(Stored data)
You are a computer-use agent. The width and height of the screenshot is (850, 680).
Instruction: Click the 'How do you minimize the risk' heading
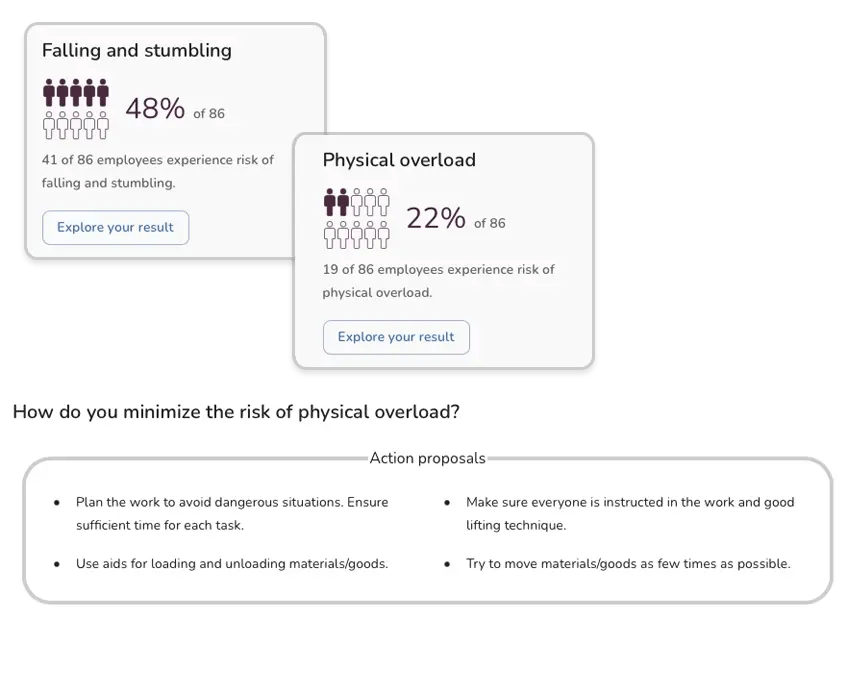[236, 412]
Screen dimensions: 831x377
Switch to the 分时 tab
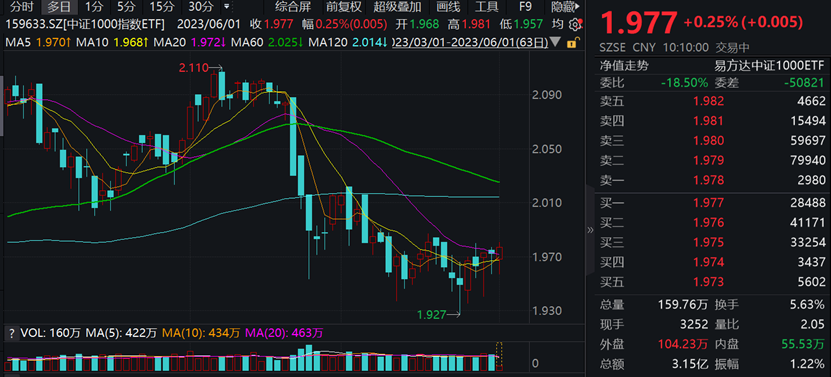click(x=22, y=7)
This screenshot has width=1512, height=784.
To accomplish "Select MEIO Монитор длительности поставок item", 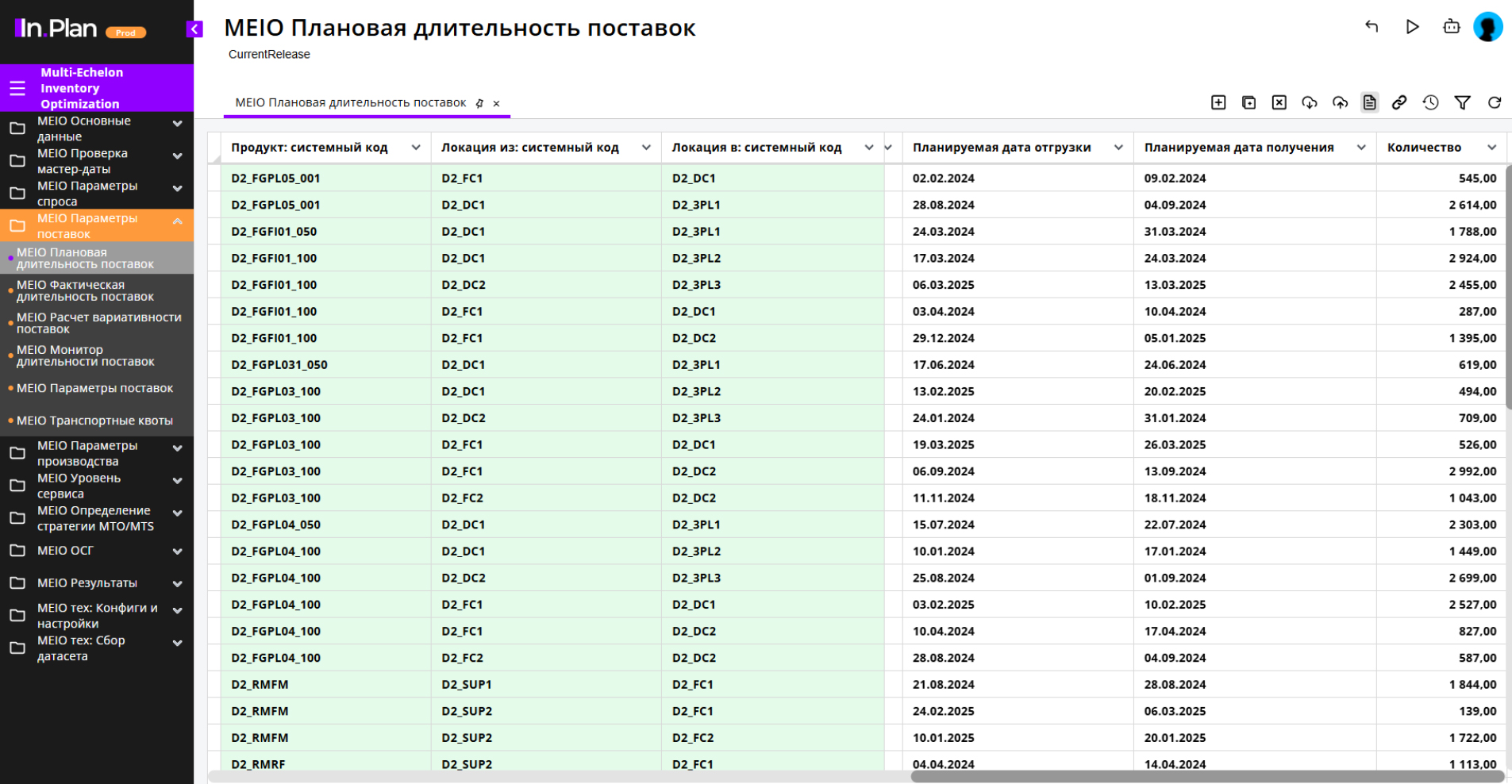I will coord(85,355).
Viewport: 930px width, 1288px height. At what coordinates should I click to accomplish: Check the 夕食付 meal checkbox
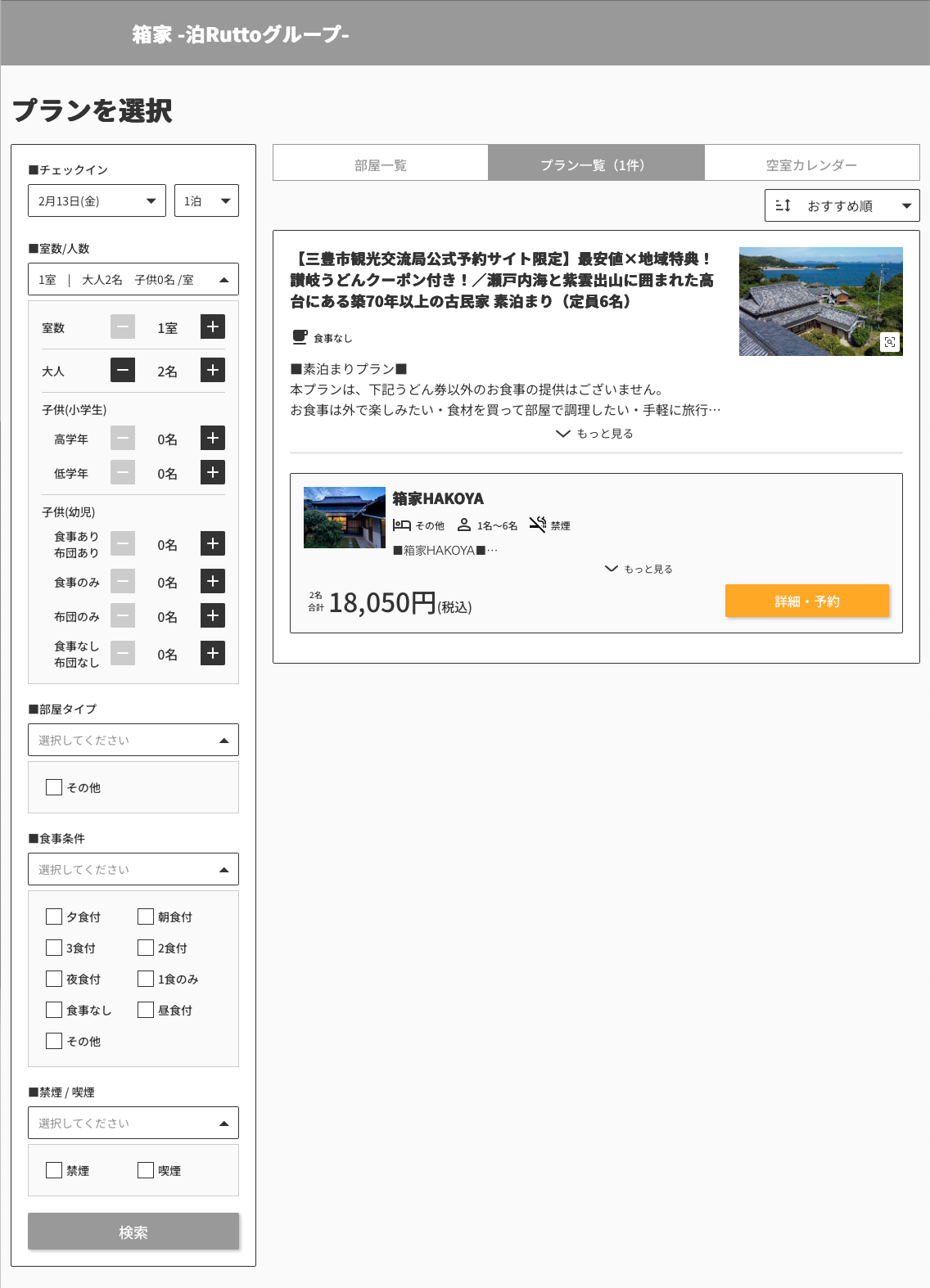[x=55, y=916]

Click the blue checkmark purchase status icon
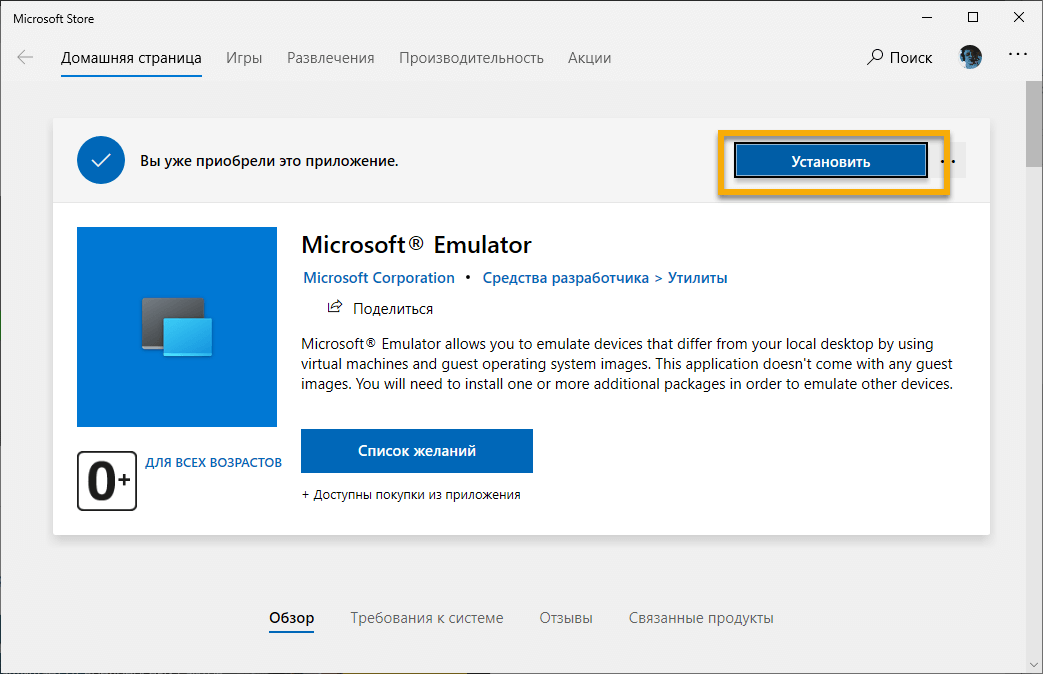coord(100,160)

**REQUIRED ACTION:** Using the entries above, find all lines with "screenshot". Copy them.

**EXPECTED ANSWER:**
You are a computer-use agent. The width and height of the screenshot is (850, 680).
This screenshot has width=1512, height=784.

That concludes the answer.